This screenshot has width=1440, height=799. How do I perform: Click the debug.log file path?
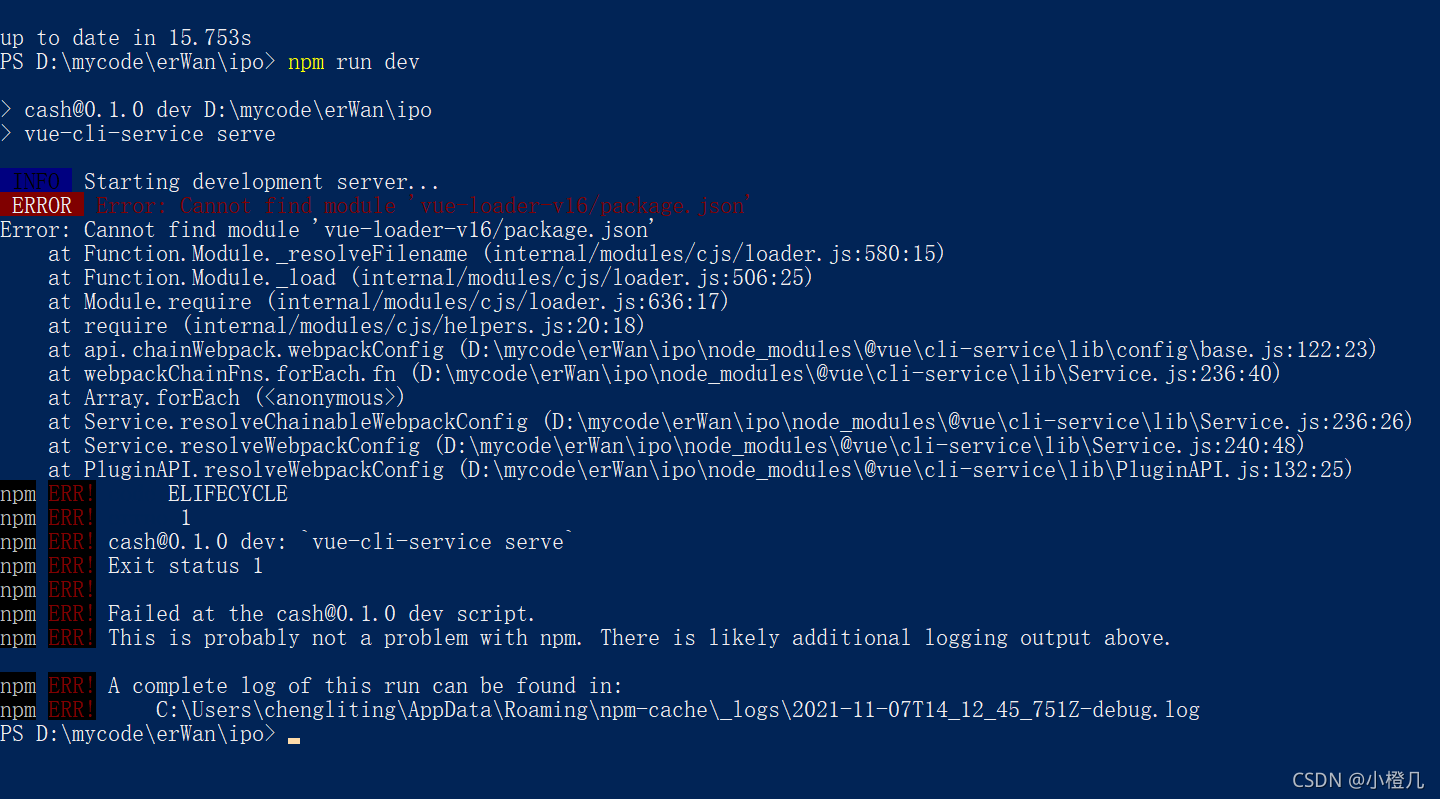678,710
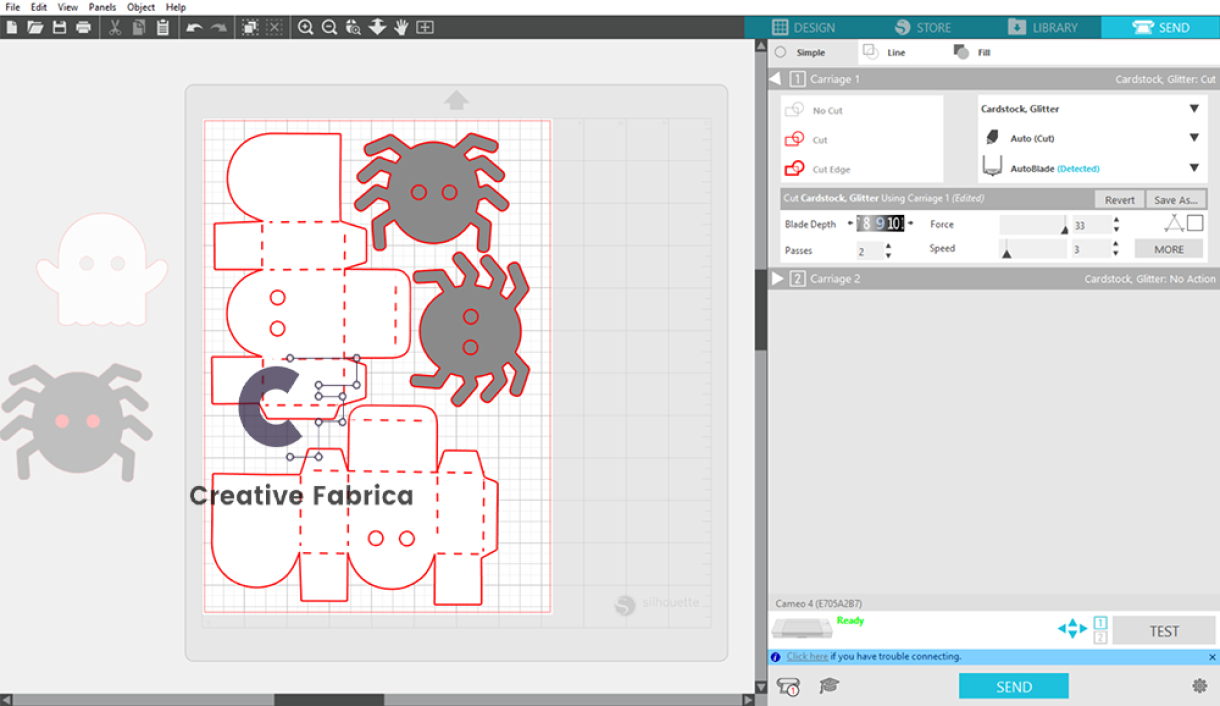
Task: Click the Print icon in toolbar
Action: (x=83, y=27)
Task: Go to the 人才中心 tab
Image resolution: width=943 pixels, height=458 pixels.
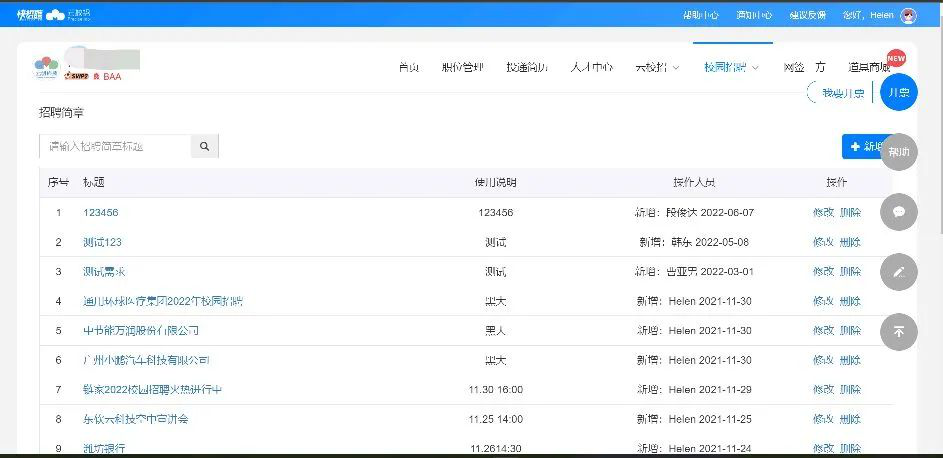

===============

Exercise objective> Everything in the entries except the pictures should be returned exactly as given.

Exercise result>
This screenshot has width=1440, height=799. How do I perform: Click the debug.log file path?
678,710
Task: Click the Print icon in toolbar
Action: (x=83, y=27)
Task: Go to the 人才中心 tab
Image resolution: width=943 pixels, height=458 pixels.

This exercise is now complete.